Peut‐on  considérer  cette  démarche  du  médecin  comme  étant  du  chantage ?  Vraisemblablement pas, car cela ne ressemble en rien à la définition donnée par le Code  pénal  comme  étant : « le fait d’obtenir, en menaçant de révéler ou d’imputer des faits de  nature  à  porter  atteinte  à  l’honneur  ou  à  la  considération,  soit  une  signature,  un  engagement ou une renonciation, soit à la révélation d’un secret, soit la remise de fonds, de 

valeurs  ou  d’un  bien  quelconque »234.  Il  ne  s’agit  pas  en  l’espèce  de  chantage  dans  la 

mesure  où  l’intérêt  du  professionnel  de  santé  n’est  pas  de  nuire  à  la  réputation  de  la  personne mais de la convaincre d’avoir recours à des soins.  

 

       234 Article 312‐10 du Code pénal 

En  ce  qui  concerne  les  vices  du  consentement  énoncés  par  l’article  1109  du  Code  civil235,  la  question  est  donc  de  savoir  si,  dans  le  cadre  de  cette  législation,  nous  caractérisons  un  vice  du  consentement  de  manière  à  ne  pas  obtenir  un  consentement  parfaitement  libre  et  éclairé.  En  toutes  hypothèses,  cette  analyse  n’est  valide  qu’à  la  condition de considérer la relation médicale comme étant un contrat ou, du moins, une  convention, chose qui n’est véritablement pas nécessaire.  

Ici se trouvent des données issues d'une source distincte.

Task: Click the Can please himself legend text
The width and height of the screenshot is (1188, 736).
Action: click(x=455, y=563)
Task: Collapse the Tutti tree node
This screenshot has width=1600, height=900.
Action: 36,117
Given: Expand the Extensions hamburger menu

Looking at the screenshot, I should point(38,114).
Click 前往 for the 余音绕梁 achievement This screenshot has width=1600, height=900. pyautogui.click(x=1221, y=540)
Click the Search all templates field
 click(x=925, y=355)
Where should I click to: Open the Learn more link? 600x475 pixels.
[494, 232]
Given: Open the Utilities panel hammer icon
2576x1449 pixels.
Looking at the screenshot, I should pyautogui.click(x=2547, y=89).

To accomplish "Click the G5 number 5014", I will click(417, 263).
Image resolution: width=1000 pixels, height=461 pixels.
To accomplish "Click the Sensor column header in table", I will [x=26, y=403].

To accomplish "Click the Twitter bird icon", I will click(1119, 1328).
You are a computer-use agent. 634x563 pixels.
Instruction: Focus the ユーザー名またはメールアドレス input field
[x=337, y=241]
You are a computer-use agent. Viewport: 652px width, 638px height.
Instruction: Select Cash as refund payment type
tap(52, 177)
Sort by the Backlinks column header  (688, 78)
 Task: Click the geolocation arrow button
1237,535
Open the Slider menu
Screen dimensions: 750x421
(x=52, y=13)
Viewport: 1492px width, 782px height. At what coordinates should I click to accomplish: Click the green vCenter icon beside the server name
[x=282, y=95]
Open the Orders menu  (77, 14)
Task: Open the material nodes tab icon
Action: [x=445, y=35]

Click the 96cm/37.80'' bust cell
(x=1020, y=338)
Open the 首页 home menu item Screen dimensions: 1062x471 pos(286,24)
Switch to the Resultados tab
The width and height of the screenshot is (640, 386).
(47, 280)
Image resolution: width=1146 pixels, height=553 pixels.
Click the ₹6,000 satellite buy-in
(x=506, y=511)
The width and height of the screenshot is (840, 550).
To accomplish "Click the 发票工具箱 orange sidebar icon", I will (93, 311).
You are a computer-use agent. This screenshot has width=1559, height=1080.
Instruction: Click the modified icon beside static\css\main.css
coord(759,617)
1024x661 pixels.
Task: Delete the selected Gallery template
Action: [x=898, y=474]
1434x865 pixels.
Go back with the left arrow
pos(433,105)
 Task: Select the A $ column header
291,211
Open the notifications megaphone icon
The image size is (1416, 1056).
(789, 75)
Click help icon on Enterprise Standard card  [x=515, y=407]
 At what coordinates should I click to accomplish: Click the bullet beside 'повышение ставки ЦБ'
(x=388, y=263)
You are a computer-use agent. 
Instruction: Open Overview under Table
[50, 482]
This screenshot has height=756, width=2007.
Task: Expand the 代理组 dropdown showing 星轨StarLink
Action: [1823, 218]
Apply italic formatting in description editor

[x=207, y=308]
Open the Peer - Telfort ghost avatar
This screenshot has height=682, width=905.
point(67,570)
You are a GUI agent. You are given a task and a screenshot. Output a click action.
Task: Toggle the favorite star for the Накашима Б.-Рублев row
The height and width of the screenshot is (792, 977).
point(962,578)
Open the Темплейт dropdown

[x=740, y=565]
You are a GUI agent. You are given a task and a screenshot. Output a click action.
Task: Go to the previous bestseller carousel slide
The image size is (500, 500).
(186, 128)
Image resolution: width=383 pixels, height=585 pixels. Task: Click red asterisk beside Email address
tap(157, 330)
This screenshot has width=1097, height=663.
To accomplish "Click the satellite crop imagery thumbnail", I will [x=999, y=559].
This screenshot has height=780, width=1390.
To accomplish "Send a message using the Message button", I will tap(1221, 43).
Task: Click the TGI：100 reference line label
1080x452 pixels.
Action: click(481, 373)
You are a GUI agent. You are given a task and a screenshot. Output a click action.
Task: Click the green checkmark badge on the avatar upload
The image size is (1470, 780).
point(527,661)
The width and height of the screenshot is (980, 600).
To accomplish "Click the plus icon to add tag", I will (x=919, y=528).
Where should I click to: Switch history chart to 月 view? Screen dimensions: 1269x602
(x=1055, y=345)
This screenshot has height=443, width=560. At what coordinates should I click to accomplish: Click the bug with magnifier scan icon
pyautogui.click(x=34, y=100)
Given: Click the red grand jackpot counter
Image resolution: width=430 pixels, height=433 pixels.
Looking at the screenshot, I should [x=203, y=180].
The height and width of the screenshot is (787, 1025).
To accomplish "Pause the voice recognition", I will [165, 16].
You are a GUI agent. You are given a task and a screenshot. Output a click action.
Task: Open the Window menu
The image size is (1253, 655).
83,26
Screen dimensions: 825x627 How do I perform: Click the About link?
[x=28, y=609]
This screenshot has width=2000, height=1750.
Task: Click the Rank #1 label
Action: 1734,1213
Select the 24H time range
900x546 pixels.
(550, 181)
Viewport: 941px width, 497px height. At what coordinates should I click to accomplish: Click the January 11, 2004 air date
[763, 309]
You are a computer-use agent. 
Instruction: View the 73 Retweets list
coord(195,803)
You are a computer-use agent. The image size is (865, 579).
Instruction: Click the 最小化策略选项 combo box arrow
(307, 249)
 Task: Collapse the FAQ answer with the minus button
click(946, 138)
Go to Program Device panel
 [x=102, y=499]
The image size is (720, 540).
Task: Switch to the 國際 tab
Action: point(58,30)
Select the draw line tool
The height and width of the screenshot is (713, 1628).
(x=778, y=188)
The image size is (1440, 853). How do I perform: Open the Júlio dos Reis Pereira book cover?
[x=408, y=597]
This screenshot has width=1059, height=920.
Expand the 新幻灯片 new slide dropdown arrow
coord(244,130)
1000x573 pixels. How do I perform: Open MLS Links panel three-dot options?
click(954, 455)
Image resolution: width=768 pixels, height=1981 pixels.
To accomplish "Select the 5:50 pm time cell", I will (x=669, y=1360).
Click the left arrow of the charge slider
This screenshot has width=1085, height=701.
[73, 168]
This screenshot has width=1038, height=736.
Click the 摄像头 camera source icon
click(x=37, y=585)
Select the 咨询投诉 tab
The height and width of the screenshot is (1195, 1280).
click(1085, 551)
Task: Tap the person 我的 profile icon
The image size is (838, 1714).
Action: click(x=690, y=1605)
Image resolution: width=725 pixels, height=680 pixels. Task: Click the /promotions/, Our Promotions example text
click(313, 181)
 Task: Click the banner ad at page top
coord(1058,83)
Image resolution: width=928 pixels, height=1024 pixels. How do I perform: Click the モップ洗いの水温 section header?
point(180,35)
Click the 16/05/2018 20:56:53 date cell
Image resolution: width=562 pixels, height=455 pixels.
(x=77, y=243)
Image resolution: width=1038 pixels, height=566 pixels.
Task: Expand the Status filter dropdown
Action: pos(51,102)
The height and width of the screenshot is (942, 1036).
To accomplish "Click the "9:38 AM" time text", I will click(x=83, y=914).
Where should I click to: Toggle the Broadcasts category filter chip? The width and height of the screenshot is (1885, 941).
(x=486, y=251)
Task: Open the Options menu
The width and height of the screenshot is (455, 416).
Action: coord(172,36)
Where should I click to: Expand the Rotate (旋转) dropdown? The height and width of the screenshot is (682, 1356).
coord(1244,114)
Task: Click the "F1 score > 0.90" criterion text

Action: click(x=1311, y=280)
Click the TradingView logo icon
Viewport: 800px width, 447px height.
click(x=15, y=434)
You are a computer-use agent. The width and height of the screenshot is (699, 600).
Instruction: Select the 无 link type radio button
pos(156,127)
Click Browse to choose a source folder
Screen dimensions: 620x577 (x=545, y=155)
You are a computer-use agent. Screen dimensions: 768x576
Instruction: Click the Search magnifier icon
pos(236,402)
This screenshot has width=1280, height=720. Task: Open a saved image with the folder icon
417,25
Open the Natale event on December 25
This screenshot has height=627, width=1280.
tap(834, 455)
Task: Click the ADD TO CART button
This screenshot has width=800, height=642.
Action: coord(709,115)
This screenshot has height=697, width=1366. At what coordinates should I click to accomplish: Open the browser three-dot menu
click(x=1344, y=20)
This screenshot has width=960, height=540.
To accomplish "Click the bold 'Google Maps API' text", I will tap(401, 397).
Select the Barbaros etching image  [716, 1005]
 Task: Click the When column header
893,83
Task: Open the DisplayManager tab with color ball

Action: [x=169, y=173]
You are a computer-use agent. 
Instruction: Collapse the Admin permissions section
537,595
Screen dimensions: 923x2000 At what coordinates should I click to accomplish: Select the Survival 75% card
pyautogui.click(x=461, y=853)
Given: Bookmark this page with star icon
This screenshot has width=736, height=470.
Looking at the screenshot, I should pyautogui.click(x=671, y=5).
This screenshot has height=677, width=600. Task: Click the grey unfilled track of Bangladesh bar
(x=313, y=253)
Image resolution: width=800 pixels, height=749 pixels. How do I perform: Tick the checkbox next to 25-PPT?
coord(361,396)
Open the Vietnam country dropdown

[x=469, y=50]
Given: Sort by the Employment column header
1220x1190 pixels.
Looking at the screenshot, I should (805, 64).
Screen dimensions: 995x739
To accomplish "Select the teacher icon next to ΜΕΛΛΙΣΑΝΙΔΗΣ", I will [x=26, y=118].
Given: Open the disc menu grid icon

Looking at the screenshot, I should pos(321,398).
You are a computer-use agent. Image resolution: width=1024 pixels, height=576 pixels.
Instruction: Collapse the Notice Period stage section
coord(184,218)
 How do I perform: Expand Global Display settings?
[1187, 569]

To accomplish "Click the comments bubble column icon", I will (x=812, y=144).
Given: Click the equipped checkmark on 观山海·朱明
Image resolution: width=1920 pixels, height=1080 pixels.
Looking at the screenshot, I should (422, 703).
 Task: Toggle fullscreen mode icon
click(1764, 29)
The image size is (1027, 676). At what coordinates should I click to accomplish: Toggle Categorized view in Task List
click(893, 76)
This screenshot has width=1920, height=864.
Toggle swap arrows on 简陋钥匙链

Pour  le  consentement  par  erreur,  elle  n’est  pas  envisageable  ou  très  peu  dans  la  mesure  où  la  prise  de  décision  du  patient  suppose  une  information  complète  au  préalable. Il ne peut donc y avoir d’erreur, d’autant que si consentement par erreur il y a,  ce  dernier  « peut être retiré à tout moment »  selon  l’article  L.  1111‐4  CSP.  Cela  signifie  que lorsque le patient réalise que le consentement donné, l’a été par erreur, alors il lui  est loisible de l’omettre.  

L’article 1112, alinéa premier, du Code civil dispose qu’ : « Il y a violence lorsqu’elle  est de nature à faire impression sur une personne raisonnable, et qu’elle peut lui inspirer la 

crainte d’exposer sa personne ou sa fortune à un mal considérable et présent ».  Selon  les 

dispositions  de  l’article  L.  1111‐4  du  CSP,  le  professionnel  de  santé  « doit respecter la 

volonté  de  la  personne  après  l’avoir  informée  des  conséquences  de  ces  choix ».  Les 

dispositions du Code de la santé publique ont pour vocation à donner aux médecins un  pouvoir de persuasion. Nous nous situons dans une relation complexe où le législateur,  même s’il désire laisser la liberté au patient de décider du recours aux soins, donne aux  praticiens  un  pouvoir  de  persuasion  efficace  par  l’exposé  des  risques  du  refus  ce  qui  peut susciter chez le patient une crainte pour sa santé et pour sa vie. Dans ces conditions  nous pouvons effectuer un parallèle avec les dispositions du Code civil dans la mesure  où pour obtenir le consentement du malade le médecin fera « impression » sur le patient  qui ressentira de la crainte ou de la peur pour sa santé. Néanmoins, d’un point de vue  éthique, il est difficile d’appliquer l’article 1112 du Code civil à pareille situation dans la  mesure où la finalité du médecin n’est pas l’enrichissement personnel de ce dernier par  la conclusion de cette « convention » mais le soin de la personne. Cette dernière est donc  la  seule  à  tirer  un  réel  bénéfice  du  recours  aux  soins.  Nous  pouvons  difficilement  admettre qu’il s’agit en l’espèce de violence.